▶ PROVIDED DATA
%%

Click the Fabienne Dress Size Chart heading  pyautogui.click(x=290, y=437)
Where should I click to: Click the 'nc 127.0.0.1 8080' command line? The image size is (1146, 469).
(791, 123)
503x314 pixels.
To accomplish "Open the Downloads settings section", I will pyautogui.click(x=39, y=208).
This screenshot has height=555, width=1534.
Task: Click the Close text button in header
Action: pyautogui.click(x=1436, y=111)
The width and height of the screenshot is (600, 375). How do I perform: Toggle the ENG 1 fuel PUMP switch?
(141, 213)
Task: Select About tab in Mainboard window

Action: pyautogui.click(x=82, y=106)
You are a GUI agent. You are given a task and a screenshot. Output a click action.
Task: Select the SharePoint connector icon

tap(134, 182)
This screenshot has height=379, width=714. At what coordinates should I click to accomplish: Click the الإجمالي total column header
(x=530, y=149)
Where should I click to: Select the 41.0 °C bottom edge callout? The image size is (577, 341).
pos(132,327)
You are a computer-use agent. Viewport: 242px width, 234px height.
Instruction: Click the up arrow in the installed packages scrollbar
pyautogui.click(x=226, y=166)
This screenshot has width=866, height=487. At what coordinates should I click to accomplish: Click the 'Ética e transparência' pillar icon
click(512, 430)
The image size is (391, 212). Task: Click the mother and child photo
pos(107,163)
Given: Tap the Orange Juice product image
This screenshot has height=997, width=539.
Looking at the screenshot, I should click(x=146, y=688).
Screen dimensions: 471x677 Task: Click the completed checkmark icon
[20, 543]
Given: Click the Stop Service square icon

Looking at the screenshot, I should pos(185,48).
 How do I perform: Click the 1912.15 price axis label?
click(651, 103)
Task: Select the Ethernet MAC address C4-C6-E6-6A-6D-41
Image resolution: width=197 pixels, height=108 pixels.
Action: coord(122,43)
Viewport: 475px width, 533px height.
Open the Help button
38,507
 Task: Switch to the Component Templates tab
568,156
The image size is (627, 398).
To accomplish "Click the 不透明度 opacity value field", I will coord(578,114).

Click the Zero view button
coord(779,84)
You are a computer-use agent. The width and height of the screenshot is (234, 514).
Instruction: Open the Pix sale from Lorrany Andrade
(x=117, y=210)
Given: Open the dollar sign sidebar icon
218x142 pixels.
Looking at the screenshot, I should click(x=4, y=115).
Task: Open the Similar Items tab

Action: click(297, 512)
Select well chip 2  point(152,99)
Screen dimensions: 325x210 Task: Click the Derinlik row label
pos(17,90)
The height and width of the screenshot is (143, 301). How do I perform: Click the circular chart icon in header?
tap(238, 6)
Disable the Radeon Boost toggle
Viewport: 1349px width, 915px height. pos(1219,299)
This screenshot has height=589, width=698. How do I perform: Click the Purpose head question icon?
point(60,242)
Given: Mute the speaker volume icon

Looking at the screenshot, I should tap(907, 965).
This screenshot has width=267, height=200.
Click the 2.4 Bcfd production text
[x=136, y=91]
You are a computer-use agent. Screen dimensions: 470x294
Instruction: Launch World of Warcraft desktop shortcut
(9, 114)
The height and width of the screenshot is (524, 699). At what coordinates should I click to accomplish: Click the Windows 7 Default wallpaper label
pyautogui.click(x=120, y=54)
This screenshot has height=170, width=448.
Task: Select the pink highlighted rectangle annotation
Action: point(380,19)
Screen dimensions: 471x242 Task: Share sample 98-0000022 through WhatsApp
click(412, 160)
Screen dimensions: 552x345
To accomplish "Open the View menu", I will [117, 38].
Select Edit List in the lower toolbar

%%

▶ EXERCISE
Print the material exactly as it appears, from the start through the line containing "Action: pyautogui.click(x=82, y=106)".

▶ SOLUTION FOR THIS PROBLEM
Click the Fabienne Dress Size Chart heading  pyautogui.click(x=290, y=437)
Where should I click to: Click the 'nc 127.0.0.1 8080' command line? The image size is (1146, 469).
(791, 123)
503x314 pixels.
To accomplish "Open the Downloads settings section", I will pyautogui.click(x=39, y=208).
This screenshot has height=555, width=1534.
Task: Click the Close text button in header
Action: pyautogui.click(x=1436, y=111)
The width and height of the screenshot is (600, 375). How do I perform: Toggle the ENG 1 fuel PUMP switch?
(141, 213)
Task: Select About tab in Mainboard window

Action: pyautogui.click(x=82, y=106)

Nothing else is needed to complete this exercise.